Wherever the line with "Редактор (473, 831)" sits in the listing below, transcribe from it up to and including the line with "Derde partijen lijst (406, 556)", exactly, and leave the remaining lines out.

• • •

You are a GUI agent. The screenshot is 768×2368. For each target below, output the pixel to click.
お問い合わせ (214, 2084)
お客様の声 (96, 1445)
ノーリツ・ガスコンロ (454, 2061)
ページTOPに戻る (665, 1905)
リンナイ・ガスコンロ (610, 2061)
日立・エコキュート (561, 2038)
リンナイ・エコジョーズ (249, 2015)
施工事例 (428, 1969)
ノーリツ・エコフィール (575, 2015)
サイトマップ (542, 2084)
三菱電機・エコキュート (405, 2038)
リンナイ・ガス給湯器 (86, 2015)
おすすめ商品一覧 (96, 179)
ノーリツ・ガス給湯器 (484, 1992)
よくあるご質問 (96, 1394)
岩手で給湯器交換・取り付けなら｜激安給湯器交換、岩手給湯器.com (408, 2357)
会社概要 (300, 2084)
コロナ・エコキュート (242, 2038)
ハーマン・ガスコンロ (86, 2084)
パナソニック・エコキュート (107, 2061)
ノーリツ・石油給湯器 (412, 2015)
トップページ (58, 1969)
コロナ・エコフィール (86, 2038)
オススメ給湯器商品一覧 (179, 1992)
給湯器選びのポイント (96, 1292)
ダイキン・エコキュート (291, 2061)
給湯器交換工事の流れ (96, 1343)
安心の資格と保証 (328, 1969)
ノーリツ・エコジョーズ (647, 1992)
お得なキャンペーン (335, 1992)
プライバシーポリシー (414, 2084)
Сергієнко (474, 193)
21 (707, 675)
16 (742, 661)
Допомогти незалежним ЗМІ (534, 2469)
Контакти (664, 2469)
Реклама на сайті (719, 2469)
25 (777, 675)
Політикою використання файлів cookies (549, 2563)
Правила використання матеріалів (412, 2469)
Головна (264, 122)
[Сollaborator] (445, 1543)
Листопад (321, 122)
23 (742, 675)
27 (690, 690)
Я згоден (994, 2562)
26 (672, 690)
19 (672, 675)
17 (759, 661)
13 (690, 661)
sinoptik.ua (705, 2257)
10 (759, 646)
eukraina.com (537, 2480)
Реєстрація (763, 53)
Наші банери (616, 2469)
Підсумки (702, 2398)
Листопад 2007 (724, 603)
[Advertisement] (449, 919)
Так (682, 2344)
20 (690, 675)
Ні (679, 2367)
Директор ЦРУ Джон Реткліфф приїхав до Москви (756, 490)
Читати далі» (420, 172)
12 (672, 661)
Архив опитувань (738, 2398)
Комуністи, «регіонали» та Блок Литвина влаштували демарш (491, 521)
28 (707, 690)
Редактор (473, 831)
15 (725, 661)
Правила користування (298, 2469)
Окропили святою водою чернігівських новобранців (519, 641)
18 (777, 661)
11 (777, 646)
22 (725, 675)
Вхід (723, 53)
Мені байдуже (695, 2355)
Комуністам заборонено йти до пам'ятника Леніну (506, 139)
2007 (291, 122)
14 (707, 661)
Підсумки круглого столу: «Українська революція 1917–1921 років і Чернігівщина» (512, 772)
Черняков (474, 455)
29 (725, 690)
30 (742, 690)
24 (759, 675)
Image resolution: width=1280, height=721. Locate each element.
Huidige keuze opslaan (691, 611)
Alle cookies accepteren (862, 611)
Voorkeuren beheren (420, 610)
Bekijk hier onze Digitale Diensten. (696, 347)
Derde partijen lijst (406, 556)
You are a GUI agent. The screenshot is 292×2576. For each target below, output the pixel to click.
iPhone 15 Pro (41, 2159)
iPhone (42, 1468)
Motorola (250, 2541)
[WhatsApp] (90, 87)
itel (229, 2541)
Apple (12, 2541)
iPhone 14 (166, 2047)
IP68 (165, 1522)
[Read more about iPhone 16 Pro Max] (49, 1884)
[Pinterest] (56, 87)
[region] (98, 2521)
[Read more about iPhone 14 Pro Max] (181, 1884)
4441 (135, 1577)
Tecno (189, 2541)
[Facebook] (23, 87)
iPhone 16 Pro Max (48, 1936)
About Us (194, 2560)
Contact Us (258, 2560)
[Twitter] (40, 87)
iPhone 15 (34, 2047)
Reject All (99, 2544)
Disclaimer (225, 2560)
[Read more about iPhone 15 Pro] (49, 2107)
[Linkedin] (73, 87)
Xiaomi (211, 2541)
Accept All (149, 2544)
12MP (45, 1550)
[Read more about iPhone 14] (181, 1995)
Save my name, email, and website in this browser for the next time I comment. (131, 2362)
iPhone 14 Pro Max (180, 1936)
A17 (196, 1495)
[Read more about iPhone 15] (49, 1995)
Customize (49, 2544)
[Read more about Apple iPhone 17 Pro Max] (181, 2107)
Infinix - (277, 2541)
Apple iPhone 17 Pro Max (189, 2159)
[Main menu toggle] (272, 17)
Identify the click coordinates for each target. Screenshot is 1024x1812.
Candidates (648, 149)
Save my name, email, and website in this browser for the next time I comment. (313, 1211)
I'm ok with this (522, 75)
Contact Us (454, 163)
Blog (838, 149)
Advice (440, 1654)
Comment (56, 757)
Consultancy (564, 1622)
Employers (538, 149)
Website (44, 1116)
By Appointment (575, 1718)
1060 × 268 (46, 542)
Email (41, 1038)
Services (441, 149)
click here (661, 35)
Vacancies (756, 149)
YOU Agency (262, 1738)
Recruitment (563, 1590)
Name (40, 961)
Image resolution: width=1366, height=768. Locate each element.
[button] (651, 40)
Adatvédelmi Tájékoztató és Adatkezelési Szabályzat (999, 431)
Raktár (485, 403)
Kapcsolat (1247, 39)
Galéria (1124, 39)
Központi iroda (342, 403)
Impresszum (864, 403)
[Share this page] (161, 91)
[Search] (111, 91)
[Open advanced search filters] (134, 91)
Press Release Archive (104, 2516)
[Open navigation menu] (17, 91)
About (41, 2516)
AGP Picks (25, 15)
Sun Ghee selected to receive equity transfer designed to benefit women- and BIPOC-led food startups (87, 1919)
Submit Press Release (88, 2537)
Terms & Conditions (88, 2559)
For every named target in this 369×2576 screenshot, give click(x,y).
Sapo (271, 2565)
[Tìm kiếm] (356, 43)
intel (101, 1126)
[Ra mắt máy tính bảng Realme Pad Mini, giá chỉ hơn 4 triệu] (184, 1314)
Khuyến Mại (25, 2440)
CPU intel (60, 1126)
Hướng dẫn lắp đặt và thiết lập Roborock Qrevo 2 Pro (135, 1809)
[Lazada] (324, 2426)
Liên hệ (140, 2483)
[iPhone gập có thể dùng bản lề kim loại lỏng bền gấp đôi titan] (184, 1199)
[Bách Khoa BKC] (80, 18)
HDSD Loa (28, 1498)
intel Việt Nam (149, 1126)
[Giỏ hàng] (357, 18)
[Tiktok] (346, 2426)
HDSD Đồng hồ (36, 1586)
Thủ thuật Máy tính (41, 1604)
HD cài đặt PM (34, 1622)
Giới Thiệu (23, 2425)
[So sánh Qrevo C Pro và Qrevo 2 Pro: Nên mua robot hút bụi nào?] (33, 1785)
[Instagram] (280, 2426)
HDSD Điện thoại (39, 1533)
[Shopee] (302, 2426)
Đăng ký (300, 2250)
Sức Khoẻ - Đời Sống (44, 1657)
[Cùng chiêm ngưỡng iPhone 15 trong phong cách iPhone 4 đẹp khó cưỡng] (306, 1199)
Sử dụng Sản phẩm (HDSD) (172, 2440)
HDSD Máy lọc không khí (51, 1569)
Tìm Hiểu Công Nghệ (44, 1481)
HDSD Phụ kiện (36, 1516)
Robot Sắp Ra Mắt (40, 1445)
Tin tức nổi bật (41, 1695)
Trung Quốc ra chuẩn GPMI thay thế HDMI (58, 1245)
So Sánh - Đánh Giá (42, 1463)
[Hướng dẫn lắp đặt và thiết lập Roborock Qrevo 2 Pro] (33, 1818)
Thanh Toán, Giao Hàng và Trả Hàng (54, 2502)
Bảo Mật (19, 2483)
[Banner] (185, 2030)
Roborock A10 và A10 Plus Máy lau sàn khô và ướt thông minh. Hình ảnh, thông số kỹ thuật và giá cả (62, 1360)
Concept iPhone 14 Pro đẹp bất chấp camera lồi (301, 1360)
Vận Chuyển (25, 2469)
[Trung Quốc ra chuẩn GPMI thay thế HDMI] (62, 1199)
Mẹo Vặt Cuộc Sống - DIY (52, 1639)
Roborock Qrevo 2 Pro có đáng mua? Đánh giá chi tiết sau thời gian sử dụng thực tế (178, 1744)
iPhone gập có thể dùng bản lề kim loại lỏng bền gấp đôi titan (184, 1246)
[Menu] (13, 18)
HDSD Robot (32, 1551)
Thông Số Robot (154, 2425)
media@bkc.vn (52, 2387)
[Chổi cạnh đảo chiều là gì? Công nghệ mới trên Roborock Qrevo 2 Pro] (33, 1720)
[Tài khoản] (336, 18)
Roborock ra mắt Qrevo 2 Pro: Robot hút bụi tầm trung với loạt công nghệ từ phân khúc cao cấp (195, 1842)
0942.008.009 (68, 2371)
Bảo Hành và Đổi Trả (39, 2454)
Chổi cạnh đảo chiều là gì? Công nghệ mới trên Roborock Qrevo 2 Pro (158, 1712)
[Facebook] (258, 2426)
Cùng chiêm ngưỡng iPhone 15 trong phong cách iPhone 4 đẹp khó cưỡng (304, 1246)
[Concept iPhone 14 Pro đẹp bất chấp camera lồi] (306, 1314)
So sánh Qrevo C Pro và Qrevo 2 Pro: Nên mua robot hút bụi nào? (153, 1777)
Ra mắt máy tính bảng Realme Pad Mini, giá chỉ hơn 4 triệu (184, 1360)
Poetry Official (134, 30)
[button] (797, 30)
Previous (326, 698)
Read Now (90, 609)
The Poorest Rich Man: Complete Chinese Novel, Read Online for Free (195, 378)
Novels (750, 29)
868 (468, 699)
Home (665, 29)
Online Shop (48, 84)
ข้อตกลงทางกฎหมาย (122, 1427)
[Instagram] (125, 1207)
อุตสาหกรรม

• • •

» EXPECTED ANSWER:
Редактор (473, 831)
15 (725, 661)
Правила користування (298, 2469)
Окропили святою водою чернігівських новобранців (519, 641)
18 (777, 661)
11 (777, 646)
22 (725, 675)
Вхід (723, 53)
Мені байдуже (695, 2355)
Комуністам заборонено йти до пам'ятника Леніну (506, 139)
2007 (291, 122)
14 (707, 661)
Підсумки круглого столу: «Українська революція 1917–1921 років і Чернігівщина» (512, 772)
Черняков (474, 455)
29 (725, 690)
30 (742, 690)
24 (759, 675)
Image resolution: width=1280, height=721. Locate each element.
Huidige keuze opslaan (691, 611)
Alle cookies accepteren (862, 611)
Voorkeuren beheren (420, 610)
Bekijk hier onze Digitale Diensten. (696, 347)
Derde partijen lijst (406, 556)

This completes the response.